For media inquiries call Anastasia Albanese-O’Neill at 352-256-6004 or e-mail aalbanese@ufl.edu.

In an effort to stop diabetes and its devastating effects, Anastasia Albanese-O’Neill, a member of the Diabetes Center of Excellence at the University of Florida, will join more than 200 advocates from across the country today through Friday in Washington, D.C., for the American Diabetes Association’s Call to Congress.

Attendees will include children and adults with type 1 and type 2 diabetes, family members of individuals with diabetes, researchers and other health care professionals. All are committed to advocacy efforts at the local, state and national levels. Albanese-O’Neill is a parent of a child with type 1 diabetes and serves as a nurse at the UF diabetes center.

The advocates will meet with members of Congress on Thursday to urge them to support federal funding levels for diabetes research and prevention programs at the National Institutes of Health and the Centers for Disease Control and Prevention that recognize the magnitude of the nation’s diabetes epidemic.

Of the nearly 26 million Americans living with diabetes, more than 1.4 million of them are residents of Florida.

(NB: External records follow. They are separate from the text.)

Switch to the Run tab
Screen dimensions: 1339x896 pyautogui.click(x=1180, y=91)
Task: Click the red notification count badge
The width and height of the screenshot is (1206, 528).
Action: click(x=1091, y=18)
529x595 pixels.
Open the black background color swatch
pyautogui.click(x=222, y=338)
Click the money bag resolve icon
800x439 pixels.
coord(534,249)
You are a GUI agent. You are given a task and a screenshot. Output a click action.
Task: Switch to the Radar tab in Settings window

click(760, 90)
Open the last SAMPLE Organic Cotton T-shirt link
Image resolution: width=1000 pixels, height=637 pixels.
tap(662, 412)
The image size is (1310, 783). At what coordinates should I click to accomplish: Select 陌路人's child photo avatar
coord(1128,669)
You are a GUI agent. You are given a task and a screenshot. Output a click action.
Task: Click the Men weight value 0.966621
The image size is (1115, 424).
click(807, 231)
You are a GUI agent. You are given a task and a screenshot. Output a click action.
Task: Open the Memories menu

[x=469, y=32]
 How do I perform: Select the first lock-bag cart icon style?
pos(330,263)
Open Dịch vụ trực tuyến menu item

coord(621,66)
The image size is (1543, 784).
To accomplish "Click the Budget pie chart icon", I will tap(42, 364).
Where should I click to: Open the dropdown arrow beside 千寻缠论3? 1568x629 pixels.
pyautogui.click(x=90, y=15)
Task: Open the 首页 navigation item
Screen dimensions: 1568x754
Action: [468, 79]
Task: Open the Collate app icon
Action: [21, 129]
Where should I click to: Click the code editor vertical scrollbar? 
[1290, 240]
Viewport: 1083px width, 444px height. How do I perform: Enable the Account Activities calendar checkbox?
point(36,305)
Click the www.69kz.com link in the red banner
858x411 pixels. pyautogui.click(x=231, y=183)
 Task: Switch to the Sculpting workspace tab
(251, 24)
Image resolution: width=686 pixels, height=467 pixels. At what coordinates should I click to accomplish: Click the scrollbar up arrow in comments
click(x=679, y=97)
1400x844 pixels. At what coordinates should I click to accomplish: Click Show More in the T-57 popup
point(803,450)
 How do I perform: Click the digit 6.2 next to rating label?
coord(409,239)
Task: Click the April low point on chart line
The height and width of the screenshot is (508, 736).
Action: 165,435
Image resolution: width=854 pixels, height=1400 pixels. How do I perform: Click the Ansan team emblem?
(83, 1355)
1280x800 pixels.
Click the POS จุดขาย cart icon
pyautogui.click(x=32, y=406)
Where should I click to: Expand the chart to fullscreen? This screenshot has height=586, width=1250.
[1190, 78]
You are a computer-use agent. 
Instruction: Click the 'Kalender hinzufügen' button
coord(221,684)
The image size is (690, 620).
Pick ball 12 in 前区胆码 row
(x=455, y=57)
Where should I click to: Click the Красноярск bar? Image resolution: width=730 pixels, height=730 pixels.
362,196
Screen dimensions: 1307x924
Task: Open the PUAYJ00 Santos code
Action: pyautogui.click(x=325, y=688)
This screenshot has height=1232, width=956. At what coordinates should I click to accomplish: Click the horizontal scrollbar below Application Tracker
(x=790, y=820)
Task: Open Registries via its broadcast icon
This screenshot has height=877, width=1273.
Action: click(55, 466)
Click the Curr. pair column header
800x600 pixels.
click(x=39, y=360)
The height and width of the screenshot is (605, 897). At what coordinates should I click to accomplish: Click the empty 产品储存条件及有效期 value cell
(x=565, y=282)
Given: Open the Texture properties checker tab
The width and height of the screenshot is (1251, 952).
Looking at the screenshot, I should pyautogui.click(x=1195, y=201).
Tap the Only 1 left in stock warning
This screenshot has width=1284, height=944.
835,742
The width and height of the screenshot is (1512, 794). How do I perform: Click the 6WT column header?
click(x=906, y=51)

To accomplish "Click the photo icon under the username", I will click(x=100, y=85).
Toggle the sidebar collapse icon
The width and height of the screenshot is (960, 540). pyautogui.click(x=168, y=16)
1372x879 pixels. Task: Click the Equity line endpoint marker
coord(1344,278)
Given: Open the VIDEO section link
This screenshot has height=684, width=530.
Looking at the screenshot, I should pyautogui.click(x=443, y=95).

The advocates will also urge legislators to join the Congressional Diabetes Caucuses, which act to educate members about diabetes and to support legislation that improves diabetes, research, education and treatment.

“Call to Congress brings Diabetes Advocates from across the country together in the movement to Stop Diabetes and provides them with the opportunity to tell our federal government how important it is to fight this deadly epidemic,” said John Griffin Jr., the chair of the Board of the American Diabetes Association. “The Centers for Disease Control and Prevention projects that one in three children born in the year 2000 will develop diabetes in their lifetime unless our country changes it course. Congress must provide the funding and leadership necessary to invest in research and ultimately save lives.”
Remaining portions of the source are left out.